By Brita Åsbrink, published 15 Aug 2011

When Ludvig Nobel visits his older brother Robert in Baku in 1876, he is carried along by the oil rush, and he becomes involved in the expansion of the operation. Together with his other brother Alfred, Ludvig founds the company Branobel against Robert’s will. Ludvig takes over the running of the company with his sons Emanuel and Carl.

Ludvig Nobel was born in Stockholm in 1831 and moved with his mother Andriette and brothers Robert and Alfred to St Petersburg in 1842 where his father Immanuel had set up a factory. The brothers were taught languages, mathematics and chemistry by outstanding scientists and by practical work in their father’s factory. After the Crimean War, Immanuel went bankrupt, however, and he returned with Andriette and their youngest son Emil to Stockholm in 1859.

The 28-year-old Ludvig stayed in St Petersburg together with his brothers Robert and Alfred. He wound up his father’s factory and bought his own smaller factory that he called the Machine-Building Factory Ludvig Nobel. There, he made cannons, gun carriages, underwater mines and artillery missiles, machine tools for drills, lathes, steam hammers, hydraulic presses and wheel axles. He made boilers, water pipes, radiators and taps, and rebuilt 100,000 muzzle-loaders into breechloaders.

Together with Russian Major General Peter A Bilderling, he built up a model factory in Izhevsk in the Urals where he produced 200,000 guns known as ‘Berdankas’ for the Russian War Office. The industry improved the living conditions for the working families and provided Ludvig with experiences that he would later use in Baku.

══════════

__Challenge 1__. Reproduce the Ludvig Nobel article from "Ludvig Nobel was" to "Stockholm in 1859.", switching "Stockholm" to "Gothenburg".
The text and the records come from unrelated sources.

__Provided records__.
══════════

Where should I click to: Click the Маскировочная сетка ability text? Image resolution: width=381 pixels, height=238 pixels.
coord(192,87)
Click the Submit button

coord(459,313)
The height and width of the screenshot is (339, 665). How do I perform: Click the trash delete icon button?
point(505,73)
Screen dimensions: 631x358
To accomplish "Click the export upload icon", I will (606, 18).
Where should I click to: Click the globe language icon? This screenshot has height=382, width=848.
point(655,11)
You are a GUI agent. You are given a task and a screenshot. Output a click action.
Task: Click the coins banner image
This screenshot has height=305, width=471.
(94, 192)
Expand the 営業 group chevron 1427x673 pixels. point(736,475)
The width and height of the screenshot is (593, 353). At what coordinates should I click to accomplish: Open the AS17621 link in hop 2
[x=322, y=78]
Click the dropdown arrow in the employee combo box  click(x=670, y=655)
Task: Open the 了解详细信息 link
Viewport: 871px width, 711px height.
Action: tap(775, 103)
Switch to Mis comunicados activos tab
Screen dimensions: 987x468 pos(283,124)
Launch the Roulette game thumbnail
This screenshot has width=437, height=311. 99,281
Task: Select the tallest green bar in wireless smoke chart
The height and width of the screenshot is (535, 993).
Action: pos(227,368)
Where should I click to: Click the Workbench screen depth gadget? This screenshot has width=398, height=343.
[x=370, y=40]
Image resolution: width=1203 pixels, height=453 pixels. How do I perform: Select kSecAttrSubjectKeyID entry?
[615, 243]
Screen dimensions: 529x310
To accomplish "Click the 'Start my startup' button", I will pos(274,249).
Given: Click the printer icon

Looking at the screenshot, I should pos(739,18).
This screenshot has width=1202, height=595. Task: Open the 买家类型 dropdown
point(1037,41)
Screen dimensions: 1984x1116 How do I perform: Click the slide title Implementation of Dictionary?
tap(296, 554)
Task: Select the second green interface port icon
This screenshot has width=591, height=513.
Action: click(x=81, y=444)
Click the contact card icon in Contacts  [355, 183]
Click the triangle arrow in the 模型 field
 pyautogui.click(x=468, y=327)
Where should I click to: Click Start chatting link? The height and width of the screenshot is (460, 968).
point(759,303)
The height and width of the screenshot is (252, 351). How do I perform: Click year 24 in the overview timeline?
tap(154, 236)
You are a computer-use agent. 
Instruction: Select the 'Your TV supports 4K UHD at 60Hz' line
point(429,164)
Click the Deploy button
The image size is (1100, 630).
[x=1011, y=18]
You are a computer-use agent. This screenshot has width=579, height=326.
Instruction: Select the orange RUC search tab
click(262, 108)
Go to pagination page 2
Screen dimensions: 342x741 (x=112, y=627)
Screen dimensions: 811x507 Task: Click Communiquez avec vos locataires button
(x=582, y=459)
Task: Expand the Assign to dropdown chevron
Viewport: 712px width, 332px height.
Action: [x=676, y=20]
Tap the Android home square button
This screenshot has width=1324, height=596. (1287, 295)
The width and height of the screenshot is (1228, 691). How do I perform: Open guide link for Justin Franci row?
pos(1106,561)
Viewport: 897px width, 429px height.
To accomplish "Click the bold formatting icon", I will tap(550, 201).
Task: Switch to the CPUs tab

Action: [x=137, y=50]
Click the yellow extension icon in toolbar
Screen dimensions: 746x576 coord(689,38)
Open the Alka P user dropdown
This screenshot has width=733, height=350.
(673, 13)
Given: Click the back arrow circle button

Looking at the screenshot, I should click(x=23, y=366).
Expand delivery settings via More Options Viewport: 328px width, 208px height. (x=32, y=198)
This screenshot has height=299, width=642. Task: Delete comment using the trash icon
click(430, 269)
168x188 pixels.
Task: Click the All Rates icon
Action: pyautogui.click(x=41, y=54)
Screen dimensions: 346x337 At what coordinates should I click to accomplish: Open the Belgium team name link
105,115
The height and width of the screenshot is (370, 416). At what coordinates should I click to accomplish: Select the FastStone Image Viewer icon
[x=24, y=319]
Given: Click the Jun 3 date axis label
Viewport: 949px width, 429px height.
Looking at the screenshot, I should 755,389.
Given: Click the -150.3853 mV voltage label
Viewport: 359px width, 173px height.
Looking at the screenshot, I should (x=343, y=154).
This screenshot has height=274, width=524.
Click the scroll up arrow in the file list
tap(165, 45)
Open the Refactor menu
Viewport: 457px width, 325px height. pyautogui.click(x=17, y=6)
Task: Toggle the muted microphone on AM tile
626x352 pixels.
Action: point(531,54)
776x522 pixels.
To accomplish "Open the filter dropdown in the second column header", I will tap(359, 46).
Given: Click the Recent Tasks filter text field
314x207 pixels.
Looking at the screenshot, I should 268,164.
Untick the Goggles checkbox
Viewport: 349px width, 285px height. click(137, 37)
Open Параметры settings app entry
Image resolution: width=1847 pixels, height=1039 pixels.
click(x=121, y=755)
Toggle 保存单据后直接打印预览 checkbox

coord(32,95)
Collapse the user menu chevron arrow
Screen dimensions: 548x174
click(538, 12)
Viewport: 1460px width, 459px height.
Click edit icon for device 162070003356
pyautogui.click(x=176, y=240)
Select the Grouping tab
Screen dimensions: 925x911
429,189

══════════

__Challenge 2__. Count the lines of the records that contain the string "label" and give only that number.

__Complete response 1__.
Ludvig Nobel was born in Gothenburg in 1831 and moved with his mother Andriette and brothers Robert and Alfred to St Petersburg in 1842 where his father Immanuel had set up a factory. The brothers were taught languages, mathematics and chemistry by outstanding scientists and by practical work in their father’s factory. After the Crimean War, Immanuel went bankrupt, however, and he returned with Andriette and their youngest son Emil to Gothenburg in 1859.

__Complete response 2__. 2